---------- EXCERPT TO READ ----------
When I was a hospice chaplain I often worked with couples. Some were facing the end of a long, happy marriage as one spouse was soon to die. Among my charges were devout Christians who knew their Bible. They wondered about today’s gospel passage, in which Jesus says there is no marriage in heaven. “Does this mean our marriage will be over?” they said. “Will we even recognize each other? I’m already starting to miss him, to miss her!”

 

These questions, and the anxiety, grief, and pain that prompts them, require pastoral sensitivity – a helpful answer for one might not be the best approach for another. One size usually doesn’t fit all. But there is a firm theological foundation on which to begin.

 

Our theme today is the resurrection – what happens at the end of the age and the end of our lives. One way to explore this theme is by way of the sacraments – Holy Matrimony, marriage – being one of the seven.

 

It would be anachronistic to consider marriage in Jesus’s day as a sacrament. Sacraments are Christ’s gift to the Church, and the Church was still yet to become. Holy Matrimony wouldn’t be named a sacrament for several hundred years, and it was several hundred years after that that the Church agreed on the seven sacraments we list today.

 

But Jesus’s opponents, using marriage as a test to trip Jesus, and Jesus’s answer, opens the door for us to consider how the sacraments relate to the living and the dead, to heaven and earth.

 

A quick refresher: “sacraments are outward and visible signs of inward and spiritual grace, given by Christ as sure and certain means by which we receive that grace” (BCP 857).

 

And “grace is God’s favor towards us, unearned and undeserved; by grace God forgives our sins, enlightens our minds, stirs our hearts, and strengthens our wills” (BCP 858).
---------- DATASET EXTRACT ----------
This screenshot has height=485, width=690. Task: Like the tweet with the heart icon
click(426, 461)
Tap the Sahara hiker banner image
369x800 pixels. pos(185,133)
----------
**JOB A**
Answer these from the sermon on marriage and the sacraments, each on its own line and marked the same way:
(i) What position did the speaker hold while working with couples?
(ii) How many sacraments does the Church list today?
(iii) Which page of the BCP is cited for the definition of grace?
**JOB B**
Switch "anachronistic" for "mistaken" in the sermon on marriage and the sacraments, and write out the passage starting with "Our theme today" and going on through "we list today.".
**JOB C**
Proceed with the sermon on marriage and the sacraments, picking up after its final sentence.

**REPLY A**
(i) Hospice chaplain
(ii) Seven
(iii) Page 858

**REPLY B**
Our theme today is the resurrection – what happens at the end of the age and the end of our lives. One way to explore this theme is by way of the sacraments – Holy Matrimony, marriage – being one of the seven.

 

It would be mistaken to consider marriage in Jesus’s day as a sacrament. Sacraments are Christ’s gift to the Church, and the Church was still yet to become. Holy Matrimony wouldn’t be named a sacrament for several hundred years, and it was several hundred years after that that the Church agreed on the seven sacraments we list today.

**REPLY C**
God’s grace falls upon anyone God chooses; one needn’t be a Christian or any kind of believer at all. God’s love is not limited to members of the Church. Nor is God’s grace fenced in by the administration of the sacraments.

 

Yet it is the members of the Church who partake of the sacraments – these material, tangible signs – who receive the assurance of God’s love and favor.

 

Water, chrism, and fire at Holy Baptism. Bread and wine at Holy Communion. These are the two necessary sacraments for all members of the Church.  

 

And the other five sacraments are means of grace, available to those who are called to receive them: Oil and laying on of a priest’s hands at Holy Unction of the Sick and Dying. The priest’s words of absolution at Confession. The laying on of a bishop’s hands at Confirmation and Holy Orders. The exchange of vows and rings in the presence of the clergy at Holy Matrimony.

 

To put it bluntly: we – who are counted among the living on this earth – we need God’s grace. Without it, our lives would be empty; null and void. Grace is that which impels us to do the good, and strengthens us to withstand the bad. And the sacraments help us find that grace, for “now we see in a mirror, dimly.”

 

Heaven, where “we will see face to face,” heaven is another story altogether.

 

The afterlife we hope for and call heaven, by definition, is all grace, all goodness, all love, all God. How can heaven be anything but? And we, God willing, will get to enjoy it for eternity.

 

Therefore, there is no need for the sacraments in heaven. We won’t need outward and visible signs for what will be fantastically apparent all around us.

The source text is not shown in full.